Personally, I haven’t notice this. But if I did I would probably think this was a poor writer and not necessarily AI doing it.
🎨 5. Lack of Specific Details
Descriptions float without real-world grounding. A forest has "trees," a city has "buildings"—no oak or graffiti or sizzling hot dog cart.
THIS… you can get AI to write your story, but it will all be generic stuff… or worse the most common tropes and cliches in your genre.
🔄 4. Overuse of "In Conclusion" Statements
Real humans rarely use “In conclusion...” unless it’s a high school essay.
Well, I haven’t used AI much in non-fiction, so I won’t comment here. I am seeing more and more articles that appear to have been written by AI, so it doesn’t hurt to be aware of the trends.
🌸 3. Emotional Flatness Hidden by Pretty Words
It says something is beautiful or heartbreaking... but you don’t feel it.
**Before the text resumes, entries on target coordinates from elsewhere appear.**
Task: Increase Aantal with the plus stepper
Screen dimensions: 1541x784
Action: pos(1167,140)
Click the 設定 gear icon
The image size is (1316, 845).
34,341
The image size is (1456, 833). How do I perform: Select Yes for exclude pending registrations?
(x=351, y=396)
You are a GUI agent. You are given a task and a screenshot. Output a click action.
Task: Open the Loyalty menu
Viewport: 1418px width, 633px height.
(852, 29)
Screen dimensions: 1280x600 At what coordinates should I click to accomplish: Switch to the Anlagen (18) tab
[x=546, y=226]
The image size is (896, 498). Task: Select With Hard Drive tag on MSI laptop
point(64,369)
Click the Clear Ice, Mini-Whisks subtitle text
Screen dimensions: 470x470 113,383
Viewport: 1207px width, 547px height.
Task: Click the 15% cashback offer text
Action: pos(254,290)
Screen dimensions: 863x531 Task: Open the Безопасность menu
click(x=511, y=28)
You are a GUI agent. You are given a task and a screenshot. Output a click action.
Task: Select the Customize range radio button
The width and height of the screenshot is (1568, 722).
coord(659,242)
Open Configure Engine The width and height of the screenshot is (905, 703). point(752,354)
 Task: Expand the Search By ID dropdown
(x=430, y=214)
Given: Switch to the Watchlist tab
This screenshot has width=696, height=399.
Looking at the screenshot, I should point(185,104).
You also can’t smell it. Well, maybe YOU can smell it. I don’t. I have no idea what desperation or despair or heartbreak smell like. My AI loves to tell me what things smell like that I would never have guessed even had a smell. I think it’s secret desire is to get it’s very own nose so it can sniff around everywhere… at least that should give us some time to fight back when it becomes sentient and instead of launching the nukes it’s busy trying to smell the metal and danger they embody.
🚦 2. Over-Transitioning
"So," "thus," "however," "moreover"—piled up like a traffic jam at every paragraph turn.
Hmm… I’d say lack of transition. One paragraph your character is on the moon collecting rocks and the next he’s walking into the diner on 5th and main for your date… with absolutely no explanation of how he got back to earth so fast.
But the AI says this is a problem, so it must be true. Probably a non-fiction thing.
📋 1. Bullet Point Abuse with Random Emojis
✨ Points! 🚀 Everywhere! 🌿 Whether it makes sense or not! 🐙 Because sparkles! ✨
Specifically, ChatGPT has discovered emojis (and bold fonts…), and it loves them the way children love sweets. My number one “tell” for AI writing is the over-use of emojis.
So before you give up your favorite writing style in a doomed effort to prove yourself human, try getting rid of the fluff, the cliches, the vague or missing details, the random formatting… and the emojis *unless that’s really your style*…
And if you are writing with AI… please read it and edit it before you post.
DISCLAIMER: All the emojis in this article were generated by AI… along with the 10 headings and the initial line of text. Additional comments were inserted by a human (me).